1. The used overt speech production.  We have always used covert production to study Spt.  Why? Because Spt responds to acoustic stimulation including the sound of one's own voice.  Using overt feedback makes it very hard to separate sensory from motor-related activity in Spt.  Case in point: primary auditory cortex showed exactly the same response profile as did Spt in the Parker Jones study: more activity during animal sound naming than pseudoword repetition (the animal sounds were longer). Therefore, this study measured primarily the acoustic response properties of Spt, not its sensorimotor properties.

2. The idea that Spt isn't particularly involved in naming (whether it's pictures, words, animal sounds, or genders) is incorrect.  To be fair, before I fully came to grips with what Spt is doing computationally, I mostly thought of it as performing an auditory-to-motor coordinate transform.  Pseudoword repetition would seem to be the most direct task to tap into this process.  But I have always believed that Spt plays a role in producing words under any speech production condition. And more recently, I have argued (see here and here) that Spt is part of the speech motor planning process, essentially running not only in the auditory-to-motor direction, but also doing a motor-to-sensory forward prediction to detect motor planning errors, i.e., motor plan-to-auditory target mismatches, prior to speech generation.  This, I argue, occurs for every speech act, including animal sound naming.  So the manipulation that Parker Jones et al. used does not pit auditory-motor integration against no auditory-auditory motor integration.  Instead it pits two auditory-motor integration tasks against one another.  At best, we might be able to learn something about Spt if the two tasks differ in their integration load.
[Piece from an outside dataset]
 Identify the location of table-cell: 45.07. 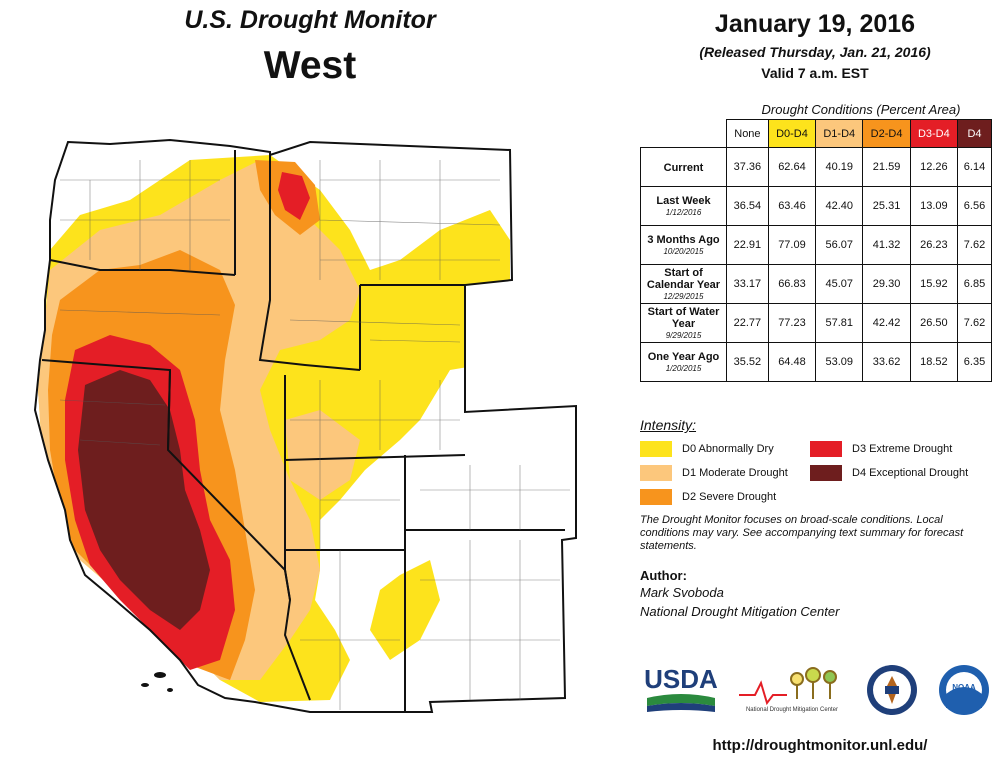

With this in mind let's look a little closer at the pseudoword versus animal sound naming results.  I think it is a reasonable assumption that pseudoword repetition places greater loads on the Spt circuit than animal naming.  First, there is no other route, through which the task can be achieved. Second, pseudowords are by definition lower frequency than real words and therefore more likely to induce motor planning errors and more likely to require extra error detection and correction work.  Third, conduction aphasics, which according to my model have Spt damage, in general have more difficulty with non-word repetition.  So why in the Parker Jones study does animal sound naming activate Spt more than pseudoword repetition? It doesn't, in contrast to what they claim, if we factor out the acoustic response (see problem #1). Here are some numbers, generated by eyeball from their graph:

Auditory cortex activity to animal sound naming: 6.9
Auditory cortex activity to pseudo word repetition: 4.0
*p-word repetition to animal sound naming ratio: .58

Spt activity to animal sound naming: 3.7
Spt activity to pseudo word repetition: 2.9
*p-word repetition to animal sound naming ratio: .78

The relative activation in the pseudo word compared to sound naming condition increases by 20% in Spt versus auditory cortex. In relative terms then (i.e., with the baseline auditory activity factored out), Spt activates more to pseudo words than animal sound naming.  This fact is obscured in absolute terms because the acoustically-driven activation dominates the response profile.

What about the lesion data.  I have no reason to question their findings, other than on the basis of the small sample size.  I can report informally that we have also been collecting data on repetition ability in a much larger lesion sample and Spt (and surrounds) is robustly implicated even when white matter involvement is factored out.  We are working on the manuscript now.

In short, Spt's demise as a sensorimotor interface is greatly exaggerated.  Which is not to say that I believe we completely understand what Spt is doing.  In fact I think it is a bit more nuanced and interesting.  I would show you the data if only I could convince an NIH panel to fund the research.